The Warrior Scholar

This is a blog about current events - a way to provide a constructive outlet for some of the thoughts I have on the issues of the day. It's also a way to generate some discussion and to get my ideas out into the world. Enjoy!

Name:
Location: Alexandria, Virginia, United States

I'm a doctoral candidate in Virginia, with a love of history and politics. My dog is a great companion, and my family always keeps me in good spirits.

Monday, September 20, 2004

Voting in the Future

I was thinking about the upcoming national elections, and have some ideas about how to make the elections more representative and responsive to the electorate at large. There are only four requirements to be an American citizen: exercising your right (and privilege) to vote, defending your country in a time of need, obeying the laws created by the representatives you elect, and pay the taxes that your representative government levies to help our society. That sounds like a pretty simple formula for American citizenship. Of the four citizen’s duties, three of them have some sort of consequence if they aren’t done – i.e. fines or the like. However, the right to vote has no such consequence attached – even though it is the foundation of our society! So, here’s a plan I’ve been thinking about to improve our electoral process.

1. Have Election Day be a Federal “holiday”. The duty of all citizens is to vote during that day. If a business elects to remain open, that is their prerogative – but all the workers must be given a fair opportunity to exercise their civic duties throughout the day.

2. Do away with voter registration as it stands now, and have voters automatically registered when they get a Social Security number. After their 18th birthday, all citizens are now eligible to vote automatically. I would also tie in the Selective Service database to this as well, so that simply becomes transparent to the citizenry.

3. Institute electronic voting country-wide. The capabilities of today’s information technology allows voting to be done over the internet or via touch-screen voting kiosks (much like the kiosks at airline terminals now) available at public buildings. The votes are then encrypted and electronically sent to the local, county, or state elections office. This will speed the vote counts, and improve accuracy considerably.

4. Manual voting can still be done via paper ballots, or absentee ballots, but the electronic voting machines should be the primary form now.

5. Each electronic voting system would produce two documents – a paper receipt of the vote that the citizen cast, and a second receipt to validate that the citizen did vote because…

6. If a citizen doesn’t participate (they could still elect not to vote, but they would have to state that after signing in), then they would not be eligible for any income tax deductions. No standard deduction, no itemized deductions. This would reinforce the linkage between voting and taxation. The second receipt could be attached to the citizen’s income tax form, or electronically filed with the IRS to indicate that the citizen did vote.

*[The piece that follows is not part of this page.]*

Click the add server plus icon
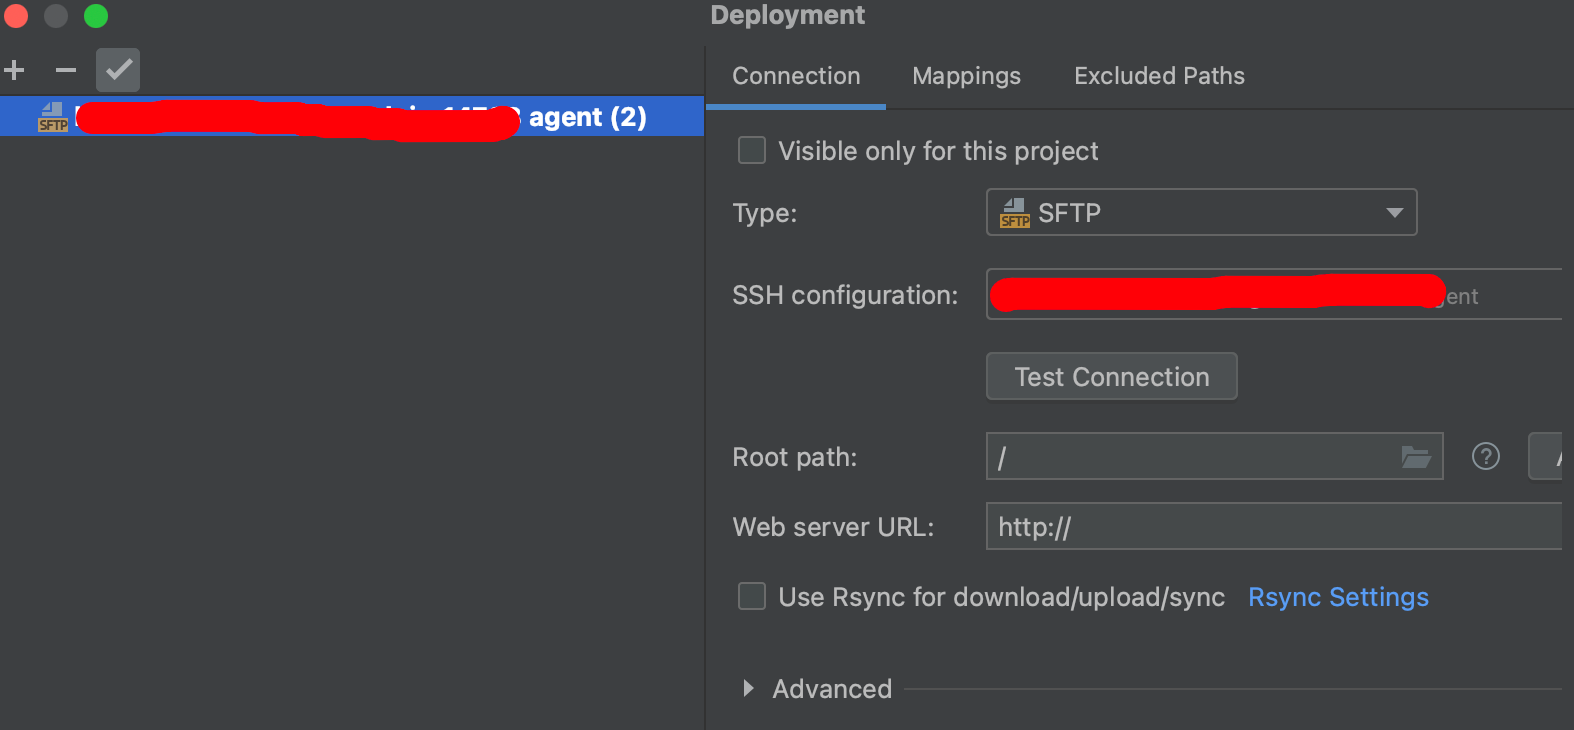Screen dimensions: 1574x730 [14, 70]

7. Other penalties for not voting could include not being eligible during a fiscal year for various governmental subsidies, tax advantages, or other benefits.

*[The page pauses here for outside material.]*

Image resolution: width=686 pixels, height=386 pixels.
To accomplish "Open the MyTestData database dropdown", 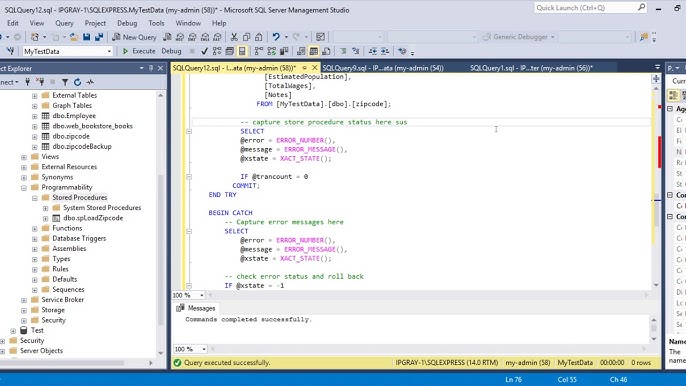I will point(67,51).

8. The electronic voting system should have the ability for voters to learn more about the candidate. I think that if each candidate was given space to list the five most important positions they are taking, and have three or four bullet-type comments on each position, that would give the voter an idea about where the candidate stands on the issues. This way, the citizen has an opportunity to be informed by the candidate at the time of the vote what the candidate stands for.

I think connecting the citizen’s vote with their taxes is an important linkage. While I would not support hauling people off to jail for not voting, placing some kind of penalty for not voting would be a motivator. If citizens make the direct connection between their taxes and voting, I’m sure that would increase voter participation. These are my thoughts – I hope they get implemented someday!

1 Comments:

Blogger FloridaMOM said...

Why don't you sponsor these changes?
Or find someone currently in an influential position to sponsor these ideas.
Write Bill OReilly and see if he likes your ideas. They really are interesting!